- [Activity]
The records that follow must be repeated verbatim, every one of them.

- [Input records]
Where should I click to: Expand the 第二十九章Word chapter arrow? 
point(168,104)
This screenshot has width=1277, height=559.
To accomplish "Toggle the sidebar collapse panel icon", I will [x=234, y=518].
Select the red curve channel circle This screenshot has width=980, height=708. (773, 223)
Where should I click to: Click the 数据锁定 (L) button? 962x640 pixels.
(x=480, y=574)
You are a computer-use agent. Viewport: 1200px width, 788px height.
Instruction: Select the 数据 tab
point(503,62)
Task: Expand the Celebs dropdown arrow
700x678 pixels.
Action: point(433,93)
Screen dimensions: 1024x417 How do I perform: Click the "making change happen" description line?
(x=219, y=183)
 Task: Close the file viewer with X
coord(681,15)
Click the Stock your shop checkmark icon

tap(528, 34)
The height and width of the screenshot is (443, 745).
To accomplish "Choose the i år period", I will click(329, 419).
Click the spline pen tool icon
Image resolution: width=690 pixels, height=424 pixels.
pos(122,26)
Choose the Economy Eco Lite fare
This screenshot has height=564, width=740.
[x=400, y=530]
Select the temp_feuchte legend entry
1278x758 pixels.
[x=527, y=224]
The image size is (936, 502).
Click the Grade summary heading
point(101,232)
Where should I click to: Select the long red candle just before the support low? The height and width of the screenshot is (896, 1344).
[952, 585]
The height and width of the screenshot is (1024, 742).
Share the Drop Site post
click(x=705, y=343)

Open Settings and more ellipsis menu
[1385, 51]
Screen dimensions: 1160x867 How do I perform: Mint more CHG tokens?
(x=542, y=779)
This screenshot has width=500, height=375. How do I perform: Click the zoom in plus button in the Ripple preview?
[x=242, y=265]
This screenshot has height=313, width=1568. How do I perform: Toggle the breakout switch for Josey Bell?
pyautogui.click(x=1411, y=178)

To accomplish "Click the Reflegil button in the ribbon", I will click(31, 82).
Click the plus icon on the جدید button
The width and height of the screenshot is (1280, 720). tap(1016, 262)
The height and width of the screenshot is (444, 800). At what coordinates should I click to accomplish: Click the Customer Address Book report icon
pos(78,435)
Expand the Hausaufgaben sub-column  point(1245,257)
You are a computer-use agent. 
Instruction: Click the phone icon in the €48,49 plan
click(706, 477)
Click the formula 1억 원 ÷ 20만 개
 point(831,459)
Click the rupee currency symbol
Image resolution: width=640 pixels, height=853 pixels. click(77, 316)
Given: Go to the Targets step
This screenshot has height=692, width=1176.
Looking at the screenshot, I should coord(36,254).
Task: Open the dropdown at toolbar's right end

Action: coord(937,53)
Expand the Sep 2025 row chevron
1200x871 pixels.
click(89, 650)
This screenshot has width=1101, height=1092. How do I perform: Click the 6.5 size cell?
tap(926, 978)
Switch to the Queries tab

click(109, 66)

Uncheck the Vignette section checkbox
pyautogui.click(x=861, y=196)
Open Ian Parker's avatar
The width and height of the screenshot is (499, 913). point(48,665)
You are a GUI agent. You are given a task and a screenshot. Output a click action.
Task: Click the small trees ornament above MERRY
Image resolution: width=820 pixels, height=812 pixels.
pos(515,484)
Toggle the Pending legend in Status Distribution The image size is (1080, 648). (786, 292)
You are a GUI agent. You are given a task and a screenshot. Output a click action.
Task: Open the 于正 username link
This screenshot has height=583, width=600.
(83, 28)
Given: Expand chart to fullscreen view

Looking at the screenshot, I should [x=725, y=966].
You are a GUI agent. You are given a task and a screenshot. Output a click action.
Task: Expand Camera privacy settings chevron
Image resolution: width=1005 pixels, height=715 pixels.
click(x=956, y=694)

- [Response to the task]
Where should I click to: Expand the 第二十九章Word chapter arrow? 
point(168,104)
This screenshot has width=1277, height=559.
To accomplish "Toggle the sidebar collapse panel icon", I will [x=234, y=518].
Select the red curve channel circle This screenshot has width=980, height=708. (773, 223)
Where should I click to: Click the 数据锁定 (L) button? 962x640 pixels.
(x=480, y=574)
You are a computer-use agent. Viewport: 1200px width, 788px height.
Instruction: Select the 数据 tab
point(503,62)
Task: Expand the Celebs dropdown arrow
700x678 pixels.
Action: point(433,93)
Screen dimensions: 1024x417 How do I perform: Click the "making change happen" description line?
(x=219, y=183)
 Task: Close the file viewer with X
coord(681,15)
Click the Stock your shop checkmark icon

tap(528, 34)
The height and width of the screenshot is (443, 745).
To accomplish "Choose the i år period", I will click(329, 419).
Click the spline pen tool icon
Image resolution: width=690 pixels, height=424 pixels.
pos(122,26)
Choose the Economy Eco Lite fare
This screenshot has height=564, width=740.
[x=400, y=530]
Select the temp_feuchte legend entry
1278x758 pixels.
[x=527, y=224]
The image size is (936, 502).
Click the Grade summary heading
point(101,232)
Where should I click to: Select the long red candle just before the support low? The height and width of the screenshot is (896, 1344).
[952, 585]
The height and width of the screenshot is (1024, 742).
Share the Drop Site post
click(x=705, y=343)

Open Settings and more ellipsis menu
[1385, 51]
Screen dimensions: 1160x867 How do I perform: Mint more CHG tokens?
(x=542, y=779)
This screenshot has width=500, height=375. How do I perform: Click the zoom in plus button in the Ripple preview?
[x=242, y=265]
This screenshot has height=313, width=1568. How do I perform: Toggle the breakout switch for Josey Bell?
pyautogui.click(x=1411, y=178)

To accomplish "Click the Reflegil button in the ribbon", I will click(31, 82).
Click the plus icon on the جدید button
The width and height of the screenshot is (1280, 720). tap(1016, 262)
The height and width of the screenshot is (444, 800). At what coordinates should I click to accomplish: Click the Customer Address Book report icon
pos(78,435)
Expand the Hausaufgaben sub-column  point(1245,257)
You are a computer-use agent. 
Instruction: Click the phone icon in the €48,49 plan
click(706, 477)
Click the formula 1억 원 ÷ 20만 개
 point(831,459)
Click the rupee currency symbol
Image resolution: width=640 pixels, height=853 pixels. click(77, 316)
Given: Go to the Targets step
This screenshot has height=692, width=1176.
Looking at the screenshot, I should coord(36,254).
Task: Open the dropdown at toolbar's right end

Action: coord(937,53)
Expand the Sep 2025 row chevron
1200x871 pixels.
click(89, 650)
This screenshot has width=1101, height=1092. How do I perform: Click the 6.5 size cell?
tap(926, 978)
Switch to the Queries tab

click(109, 66)

Uncheck the Vignette section checkbox
pyautogui.click(x=861, y=196)
Open Ian Parker's avatar
The width and height of the screenshot is (499, 913). point(48,665)
You are a GUI agent. You are given a task and a screenshot. Output a click action.
Task: Click the small trees ornament above MERRY
Image resolution: width=820 pixels, height=812 pixels.
pos(515,484)
Toggle the Pending legend in Status Distribution The image size is (1080, 648). (786, 292)
You are a GUI agent. You are given a task and a screenshot. Output a click action.
Task: Open the 于正 username link
This screenshot has height=583, width=600.
(83, 28)
Given: Expand chart to fullscreen view

Looking at the screenshot, I should [x=725, y=966].
You are a GUI agent. You are given a task and a screenshot. Output a click action.
Task: Expand Camera privacy settings chevron
Image resolution: width=1005 pixels, height=715 pixels.
click(x=956, y=694)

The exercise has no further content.